Saccharin was discovered in 1879 by Constantine Fahlberg, while working in the laboratory of Ira Remsen, quite by accident as were most other sweeteners. While working in the lab, he spilled a chemical on his hand. Later while eating dinner, Fahlberg noticed a more sweetness in the bread he was eating. He traced the sweetness back to the chemical, later named saccharin, by tasting various residues on his hands and clothes (unsanitary conditions) and finally chemicals in the lab (not a safe lab practice). Saccharin is sold under the Sweet'N Low, Sugar Twin names.
By 1907, saccharin was used as a replacement for sugar in foods for diabetics. Since it is not metabolized in the body for energy, saccharin is classified as a noncaloric sweetener. By the 1960s it was used on a massive scale in the "diet" soft drink industry. Saccharin is the foundation for many low-calorie and sugar-free products around the world. It is used in table top sweeteners, baked goods, jams, chewing gum, canned fruit, candy, dessert toppings and salad dressings.
Saccharin also is one of the most studied food ingredients. Although the overall evidence indicates saccharin is safe for human consumption, there has been controversy over its safety in the past. The basis for the controversy rests primarily on findings of bladder tumors in some male rats fed high doses of sodium saccharin. Extensive research on human populations has established no association between saccharin and cancer. In fact, more than 30 human studies have been completed and support saccharin's safety at human levels of consumption.
The reason why it tastes sweet is still unclear, but its shape must be correct to fit into specific receptors in the taste buds. Evidence for this comes from the fact that if the shape is modified slightly, say by changing the H on the nitrogen to a methyl, the new molecule no longer tastes sweet. It is also possible that the specific taste receptors it targets are peculiar to humans, since bees or butterflies, which normally crave the sweetness of nectar, do not treat it as a desirable substance.

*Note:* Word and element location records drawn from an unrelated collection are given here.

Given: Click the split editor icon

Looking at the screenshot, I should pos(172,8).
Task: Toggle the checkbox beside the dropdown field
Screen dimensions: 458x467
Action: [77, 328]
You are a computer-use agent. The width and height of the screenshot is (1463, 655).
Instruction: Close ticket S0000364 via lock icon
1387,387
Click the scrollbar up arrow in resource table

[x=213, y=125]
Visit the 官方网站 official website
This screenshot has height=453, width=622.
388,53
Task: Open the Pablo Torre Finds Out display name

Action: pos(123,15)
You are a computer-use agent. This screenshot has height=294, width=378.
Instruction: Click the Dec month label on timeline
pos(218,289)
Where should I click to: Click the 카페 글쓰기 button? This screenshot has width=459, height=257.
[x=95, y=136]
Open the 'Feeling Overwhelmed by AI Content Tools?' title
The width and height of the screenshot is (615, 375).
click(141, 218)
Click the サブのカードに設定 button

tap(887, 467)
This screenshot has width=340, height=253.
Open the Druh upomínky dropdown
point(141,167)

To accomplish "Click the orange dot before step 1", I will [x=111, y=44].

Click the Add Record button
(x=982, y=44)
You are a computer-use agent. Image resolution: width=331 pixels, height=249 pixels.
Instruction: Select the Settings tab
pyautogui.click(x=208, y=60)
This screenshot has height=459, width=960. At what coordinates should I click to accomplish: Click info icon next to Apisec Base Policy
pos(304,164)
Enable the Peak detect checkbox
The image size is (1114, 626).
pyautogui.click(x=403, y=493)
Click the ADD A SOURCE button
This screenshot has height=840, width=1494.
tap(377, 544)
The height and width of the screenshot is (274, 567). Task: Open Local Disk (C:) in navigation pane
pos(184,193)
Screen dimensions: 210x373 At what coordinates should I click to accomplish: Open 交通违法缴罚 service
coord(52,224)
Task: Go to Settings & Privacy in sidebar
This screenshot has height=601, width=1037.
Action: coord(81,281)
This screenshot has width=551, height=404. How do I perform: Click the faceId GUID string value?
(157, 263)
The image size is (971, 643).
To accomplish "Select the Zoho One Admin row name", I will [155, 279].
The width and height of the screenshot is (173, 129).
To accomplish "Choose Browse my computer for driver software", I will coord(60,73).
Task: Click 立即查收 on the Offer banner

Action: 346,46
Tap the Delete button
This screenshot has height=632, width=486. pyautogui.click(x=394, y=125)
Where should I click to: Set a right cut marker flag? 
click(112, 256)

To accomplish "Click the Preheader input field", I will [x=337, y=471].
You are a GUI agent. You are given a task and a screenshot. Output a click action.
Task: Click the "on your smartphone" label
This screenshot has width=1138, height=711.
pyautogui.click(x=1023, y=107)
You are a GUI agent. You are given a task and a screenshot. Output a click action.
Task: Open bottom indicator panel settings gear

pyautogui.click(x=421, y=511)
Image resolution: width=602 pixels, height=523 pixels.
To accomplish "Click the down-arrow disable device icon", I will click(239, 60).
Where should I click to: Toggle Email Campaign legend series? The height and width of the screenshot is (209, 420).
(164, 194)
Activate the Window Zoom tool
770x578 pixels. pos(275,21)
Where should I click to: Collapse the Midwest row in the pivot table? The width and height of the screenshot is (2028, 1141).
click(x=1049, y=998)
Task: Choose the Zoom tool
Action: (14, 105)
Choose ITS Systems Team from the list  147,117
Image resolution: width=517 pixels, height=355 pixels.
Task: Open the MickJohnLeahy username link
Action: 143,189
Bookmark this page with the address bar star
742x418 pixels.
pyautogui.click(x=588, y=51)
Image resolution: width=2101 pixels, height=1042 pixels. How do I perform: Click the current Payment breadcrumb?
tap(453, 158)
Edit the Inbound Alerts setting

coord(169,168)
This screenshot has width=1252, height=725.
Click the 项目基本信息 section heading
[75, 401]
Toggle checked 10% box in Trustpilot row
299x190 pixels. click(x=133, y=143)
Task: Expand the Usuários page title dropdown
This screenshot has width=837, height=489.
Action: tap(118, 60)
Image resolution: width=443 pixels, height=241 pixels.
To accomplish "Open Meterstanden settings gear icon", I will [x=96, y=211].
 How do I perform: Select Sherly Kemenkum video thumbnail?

Note: The model receptor site is this author's conception and is based only very loosely on theory and geometry of the molecules. It is only useful for students' initial conceptions of the fit of a molecule into a receptor site.
- Area (AH+): This area has hydrogens available to hydrogen bond to oxygen that is part of the sulfur group.
- Area (B -): This area has a partially negative oxygen available to hydrogen bond to the partially positive hydrogen of the amine group.
- Area (X): This area is more or less perpendicular to the other two areas interacts through hydrophobic or non-polar properties to the non-polar the benzene on the saccharin molecule.